# So are Hedgehogs REALLY Illegal in AZ



## Konotashi (Aug 10, 2014)

I apologize in advance if this is in the wrong section!

I was reading the laws regarding keeping exotic animals here in AZ, and I couldn't find anything that officially classifies hedgehogs as illegal.
Whenever I google the legality of hedgehogs in AZ, I only find forums and Yahoo Answer replies saying things along the lines of, "They're illegal," and, "You need a permit that's next to impossible to get to own one."

I read the statutes and couldn't find anything stating that hedgehogs are illegal OR the requirement of a permit to keep one. 
If a permit/license is, in fact, a requirement to own one, I can't find the perameters of the supposed permit.

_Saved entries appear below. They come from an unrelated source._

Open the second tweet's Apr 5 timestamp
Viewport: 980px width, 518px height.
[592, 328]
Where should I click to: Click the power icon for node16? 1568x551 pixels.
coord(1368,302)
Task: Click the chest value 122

The law states that all animals under the order of Insectivora are banned as pets. Hedgehogs, along with many other species, USED to be classified under Insectivora, but hedgies are now defined under the order of Erinaceomorpha, which the law doesn't mention.

With all that said, are hedgehogs truly illegal in Arizona? 
I want to call the Game and Fish department tomorrow to find out for sure, but I couldn't find anything stating that they're illegal.


----------



## DesireeM81 (Jun 14, 2014)

http://azsos.gov/public_services/Title_12/12-04.htm#ARTICLE_4

R12-4-406.	Restricted Live Wildlife
...
G.	Unless specified otherwise, mammals listed below are restricted live wildlife as defined in R12-4-401. The taxonomic classification from Volumes I and II of Walker's Mammals of the World, Sixth Edition, 1999, and not including any later edition, is the authority in the following designations. A copy is available for inspection at any Department office and from the Johns Hopkins University Press, 2715 N. Charles St., Baltimore, MD 21218-4363.
1.	All species of the genus Didelphis. Common name: American opossums;
2.	All species of the order Insectivora. Common names include: Insectivores, shrews, *hedgehogs*, tenrecs, solenodonts, and moles;
...

What this means is that you have to have a permit to own one. The permits are ridiculous to obtain. Yes, they are illegal without one.

I am NOT advocating getting one but I know that they are not going to storm your house for your hedgehog if you manage to obtain one. The biggest issue I see with getting one is that you cannot buy from a reputable breeder. This means that anyone who is breeding is not following any laws or regulations in Arizona. You have no idea what you are going to get.

Arizona is known for their weird laws. Both my parents were raised there. :-? Good luck and hopefully one day they will be legal there.


----------